= Temettu =

Ottoman income tax

Temettu was a tax introduced by the tanzimat reforms in the later Ottoman Empire.

Temettu was a tax on estimated (or presumed) business profits; it was mostly paid by merchants and artisans. An early form of temettu was attempted in 1839 (following a firman of 1838 which announced sweeping tax reforms), but it was impractical without detailed information on business incomes. A comprehensive approach to taxation of business profits in the Ottoman Empire – rather than the traditional method of taxing specific outputs or assets – only really became possible after a thorough cadastral survey was carried out from 1858 to 1860, which collected detailed information on the status of businesses throughout the empire. Immediately after this, a new temettu was set at 3%; in 1878 it was raised to 4% of estimated profit.

In 1886 the temettu was increased to 5%, and it was also applied to wages and salaries; for most of the Ottoman empire, this was the first real income tax, in the modern sense.

Temettu was paid annually; it was a graduated tax, with the rich liable to pay considerably more than the poor. By 1910, temettu revenue had reached 1 million livres per year; the same as tobacco and petrol duties, and less than the revenue from customs.

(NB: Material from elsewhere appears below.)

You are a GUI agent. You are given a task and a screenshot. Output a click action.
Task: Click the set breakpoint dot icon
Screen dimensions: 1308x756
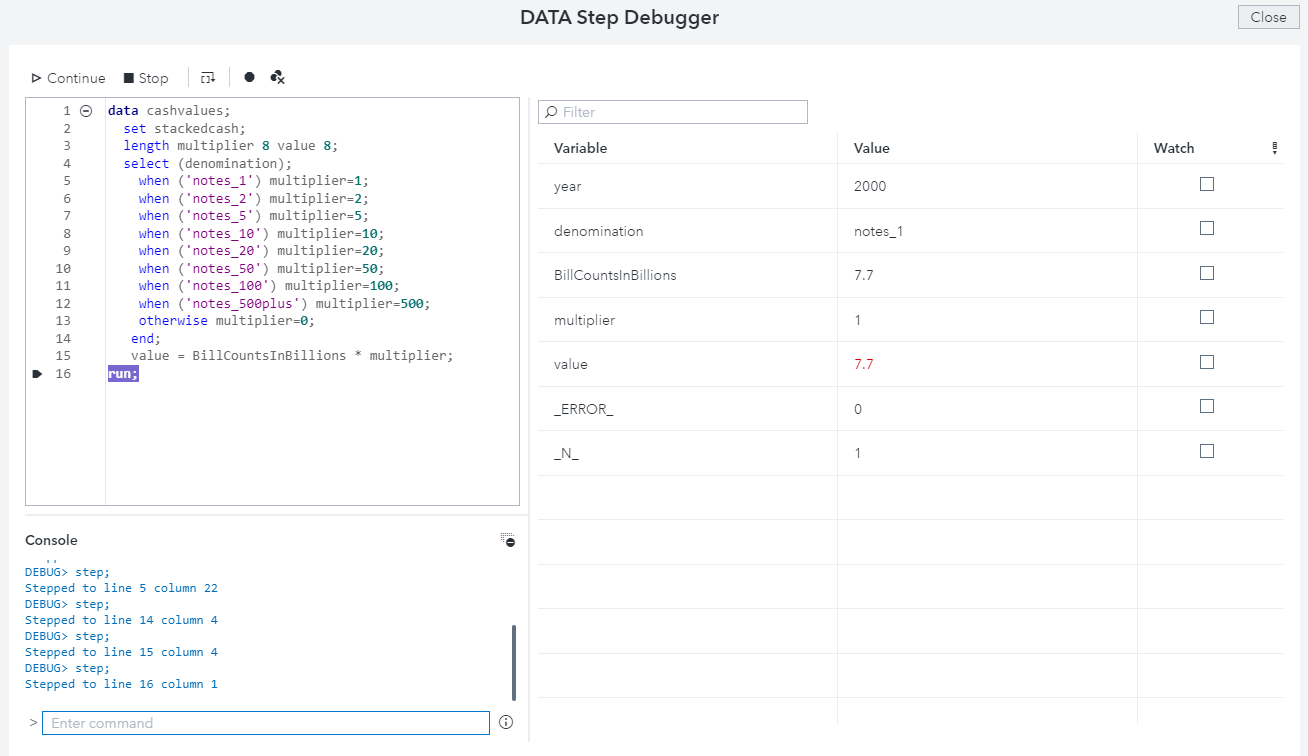point(249,77)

After early attempts at taxation, farmers who did not participate in commerce were eventually exempted from temettu. They paid other farm taxes instead, such as a new form of âşâr which was imposed as part of the same tax reforms. Foreigners were initially exempted, but there were later attempts to extract temettu payments from foreigners resident in the Ottoman empire. This extension of temettu was abolished in 1906 but later reinstated at the start of World War I and extended to foreigners in any profession.